## Given text
★ ★ ★ ★ ★
= Alfred Charles Coles =

English physician, microbiologist and academic author

Alfred Charles Coles MRCP FRSE (1866-26 September 1944) was an English physician, microbiologist and academic author. He was described as "a master of the microscope". He made major advancements in the understanding of Hodgkin’s disease and in the blood parasites of both animals and man.

==Life==

He was born in Bournemouth the son of Alfred Case Coles a pharmacist. He studied medicine at the University of Edinburgh graduating with an MD in 1893. He received a DSc in Public Health in 1903. He became a Member of the Royal College of Physicians (London) in 1907. He worked as a physician at the Royal National Sanatorium from 1914 and as a Consultant at the Royal Victoria Hospital in Bournemouth.

He was elected a Fellow of the Royal Society of Edinburgh in 1903. His proposers included Sir Thomas Richard Fraser, Alexander Crum Brown, Charles Hunter Stewart and James Buchanan Young. Being beyond conscription age in the First World War he served as a volunteer in a military hospital at Mont Dore in France. This appears to have been independent of any regiment as the only Alfred C. Coles on record in the army does not co-relate to his function as a doctor.
★ ★ ★ ★ ★
## Record extracts
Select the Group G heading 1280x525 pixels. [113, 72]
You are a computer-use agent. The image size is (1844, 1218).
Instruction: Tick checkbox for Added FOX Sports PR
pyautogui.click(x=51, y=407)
★ ★ ★ ★ ★
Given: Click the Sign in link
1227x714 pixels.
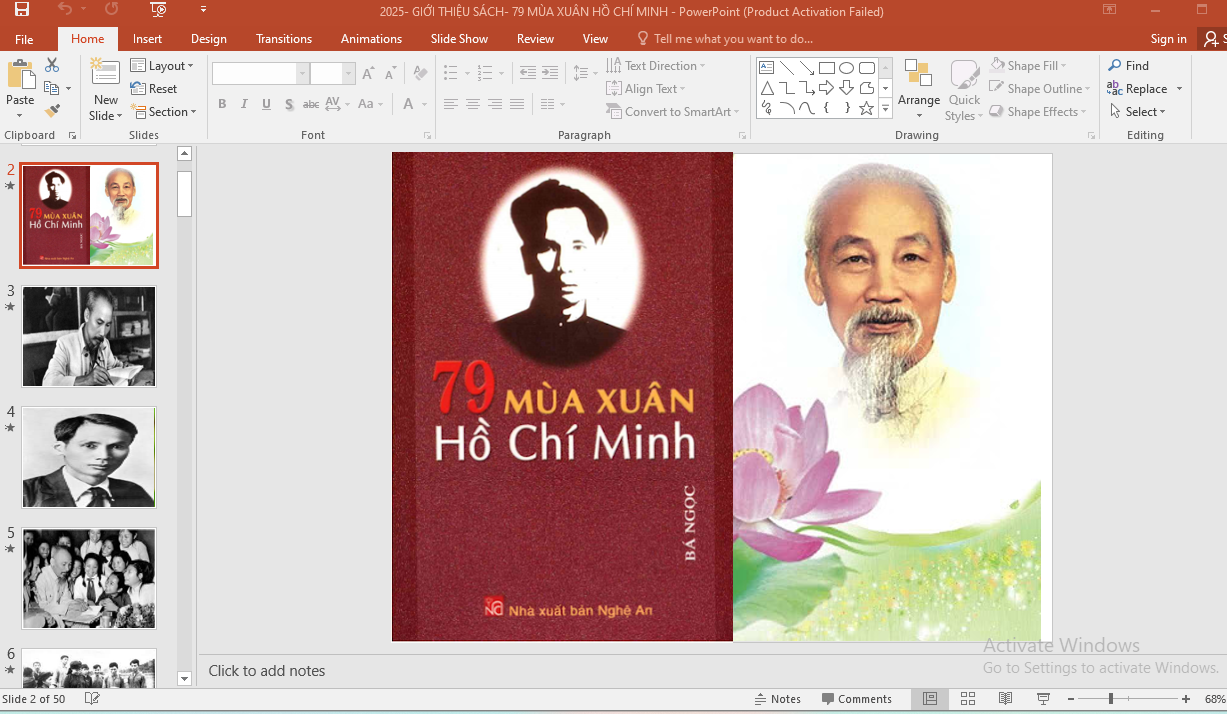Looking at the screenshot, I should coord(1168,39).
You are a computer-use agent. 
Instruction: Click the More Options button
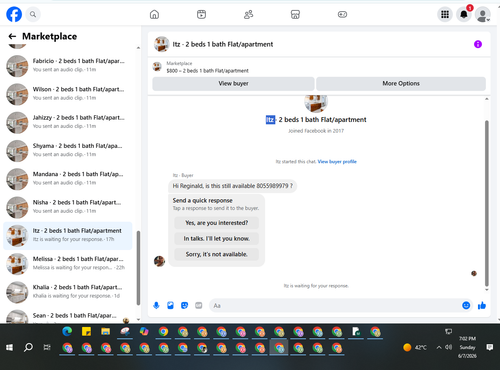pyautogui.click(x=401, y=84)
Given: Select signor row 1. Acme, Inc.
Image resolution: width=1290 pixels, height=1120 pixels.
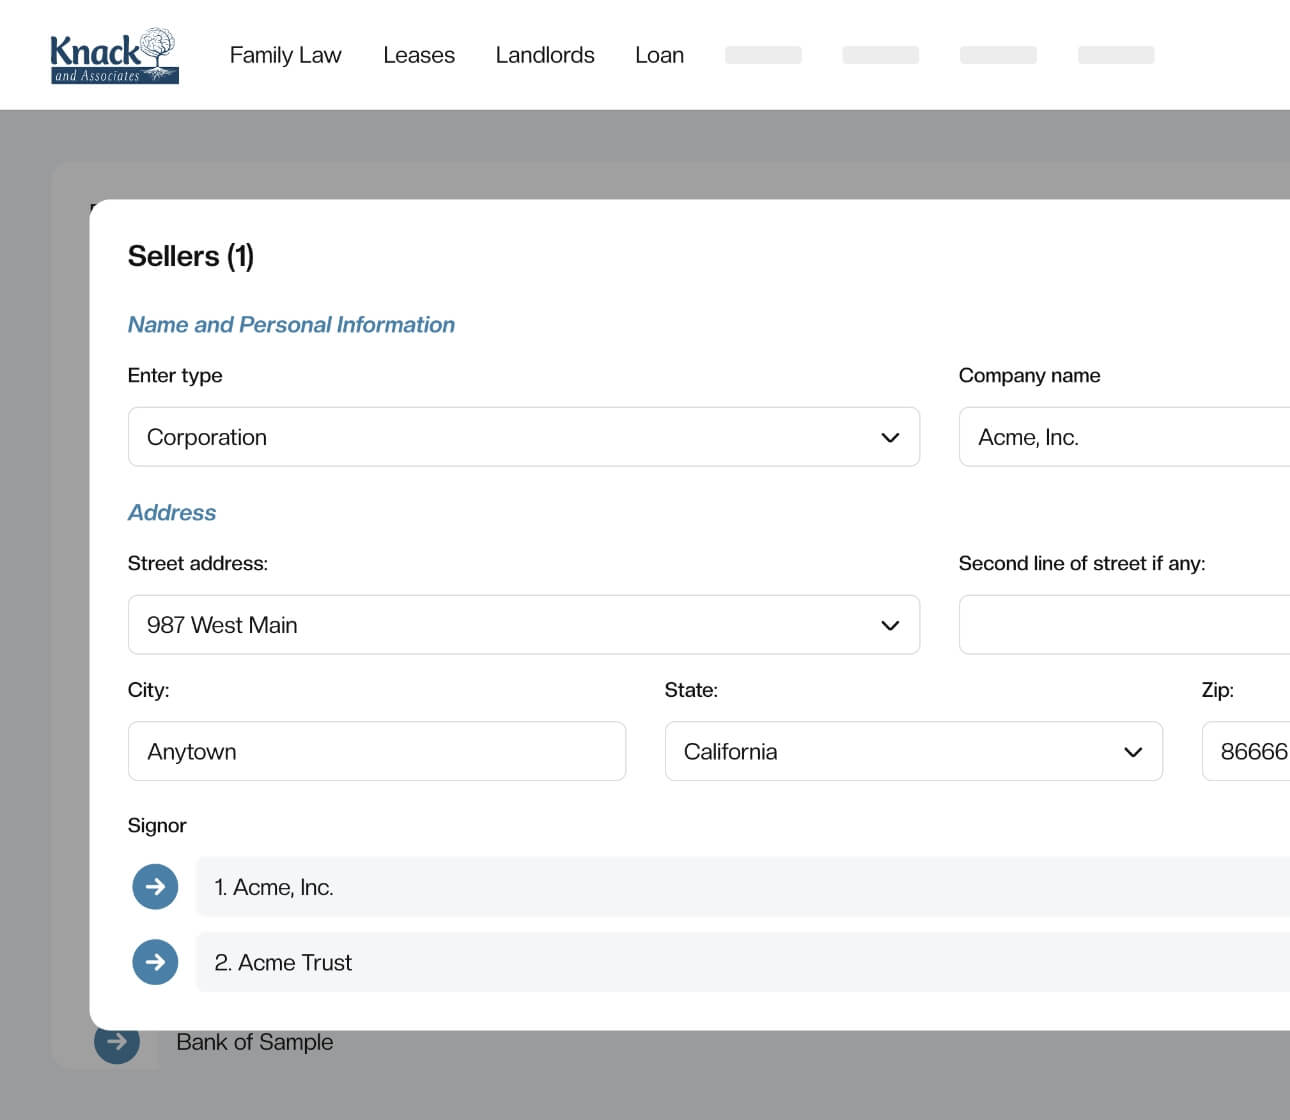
★ ★ ★ ★ ★
## Work required
Copy out the Alfred Charles Coles text from above in full, word for word, with nothing changed or left out.

## Response area
= Alfred Charles Coles =

English physician, microbiologist and academic author

Alfred Charles Coles MRCP FRSE (1866-26 September 1944) was an English physician, microbiologist and academic author. He was described as "a master of the microscope". He made major advancements in the understanding of Hodgkin’s disease and in the blood parasites of both animals and man.

==Life==

He was born in Bournemouth the son of Alfred Case Coles a pharmacist. He studied medicine at the University of Edinburgh graduating with an MD in 1893. He received a DSc in Public Health in 1903. He became a Member of the Royal College of Physicians (London) in 1907. He worked as a physician at the Royal National Sanatorium from 1914 and as a Consultant at the Royal Victoria Hospital in Bournemouth.

He was elected a Fellow of the Royal Society of Edinburgh in 1903. His proposers included Sir Thomas Richard Fraser, Alexander Crum Brown, Charles Hunter Stewart and James Buchanan Young. Being beyond conscription age in the First World War he served as a volunteer in a military hospital at Mont Dore in France. This appears to have been independent of any regiment as the only Alfred C. Coles on record in the army does not co-relate to his function as a doctor.